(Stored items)
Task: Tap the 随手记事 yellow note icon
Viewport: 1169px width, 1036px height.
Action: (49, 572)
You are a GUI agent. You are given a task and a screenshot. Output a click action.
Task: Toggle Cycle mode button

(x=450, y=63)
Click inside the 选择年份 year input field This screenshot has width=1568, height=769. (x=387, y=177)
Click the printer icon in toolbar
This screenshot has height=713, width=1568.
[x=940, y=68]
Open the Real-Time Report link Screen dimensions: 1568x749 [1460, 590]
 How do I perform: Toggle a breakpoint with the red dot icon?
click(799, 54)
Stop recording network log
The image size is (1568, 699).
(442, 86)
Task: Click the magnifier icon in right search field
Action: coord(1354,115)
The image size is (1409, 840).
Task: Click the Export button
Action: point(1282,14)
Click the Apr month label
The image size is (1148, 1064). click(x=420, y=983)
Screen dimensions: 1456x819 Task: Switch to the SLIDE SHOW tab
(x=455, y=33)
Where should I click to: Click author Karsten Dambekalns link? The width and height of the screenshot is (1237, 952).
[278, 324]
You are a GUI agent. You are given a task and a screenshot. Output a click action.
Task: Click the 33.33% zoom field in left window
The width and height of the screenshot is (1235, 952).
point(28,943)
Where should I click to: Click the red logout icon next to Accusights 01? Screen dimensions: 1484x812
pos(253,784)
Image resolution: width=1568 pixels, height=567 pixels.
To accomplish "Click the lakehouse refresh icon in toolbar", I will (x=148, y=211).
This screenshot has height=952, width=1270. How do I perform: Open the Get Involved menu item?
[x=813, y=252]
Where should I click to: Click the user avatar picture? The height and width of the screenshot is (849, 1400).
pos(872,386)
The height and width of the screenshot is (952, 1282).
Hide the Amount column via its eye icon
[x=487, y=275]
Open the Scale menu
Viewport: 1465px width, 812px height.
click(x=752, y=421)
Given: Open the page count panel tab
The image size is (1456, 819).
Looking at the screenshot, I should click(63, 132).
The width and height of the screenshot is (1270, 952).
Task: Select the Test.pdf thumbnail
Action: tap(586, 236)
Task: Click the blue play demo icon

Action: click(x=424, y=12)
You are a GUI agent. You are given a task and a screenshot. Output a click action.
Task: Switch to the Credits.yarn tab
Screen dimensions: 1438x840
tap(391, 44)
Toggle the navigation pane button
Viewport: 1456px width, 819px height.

Your instructions = For this exercise, output the records in full, exactly.

Written response =
Task: Tap the 随手记事 yellow note icon
Viewport: 1169px width, 1036px height.
Action: (49, 572)
You are a GUI agent. You are given a task and a screenshot. Output a click action.
Task: Toggle Cycle mode button

(x=450, y=63)
Click inside the 选择年份 year input field This screenshot has width=1568, height=769. (x=387, y=177)
Click the printer icon in toolbar
This screenshot has height=713, width=1568.
[x=940, y=68]
Open the Real-Time Report link Screen dimensions: 1568x749 [1460, 590]
 How do I perform: Toggle a breakpoint with the red dot icon?
click(799, 54)
Stop recording network log
The image size is (1568, 699).
(442, 86)
Task: Click the magnifier icon in right search field
Action: coord(1354,115)
The image size is (1409, 840).
Task: Click the Export button
Action: point(1282,14)
Click the Apr month label
The image size is (1148, 1064). click(x=420, y=983)
Screen dimensions: 1456x819 Task: Switch to the SLIDE SHOW tab
(x=455, y=33)
Where should I click to: Click author Karsten Dambekalns link? The width and height of the screenshot is (1237, 952).
[278, 324]
You are a GUI agent. You are given a task and a screenshot. Output a click action.
Task: Click the 33.33% zoom field in left window
The width and height of the screenshot is (1235, 952).
point(28,943)
Where should I click to: Click the red logout icon next to Accusights 01? Screen dimensions: 1484x812
pos(253,784)
Image resolution: width=1568 pixels, height=567 pixels.
To accomplish "Click the lakehouse refresh icon in toolbar", I will (x=148, y=211).
This screenshot has height=952, width=1270. How do I perform: Open the Get Involved menu item?
[x=813, y=252]
Where should I click to: Click the user avatar picture? The height and width of the screenshot is (849, 1400).
pos(872,386)
The height and width of the screenshot is (952, 1282).
Hide the Amount column via its eye icon
[x=487, y=275]
Open the Scale menu
Viewport: 1465px width, 812px height.
click(x=752, y=421)
Given: Open the page count panel tab
The image size is (1456, 819).
Looking at the screenshot, I should click(63, 132).
The width and height of the screenshot is (1270, 952).
Task: Select the Test.pdf thumbnail
Action: tap(586, 236)
Task: Click the blue play demo icon

Action: click(x=424, y=12)
You are a GUI agent. You are given a task and a screenshot. Output a click action.
Task: Switch to the Credits.yarn tab
Screen dimensions: 1438x840
tap(391, 44)
Toggle the navigation pane button
Viewport: 1456px width, 819px height.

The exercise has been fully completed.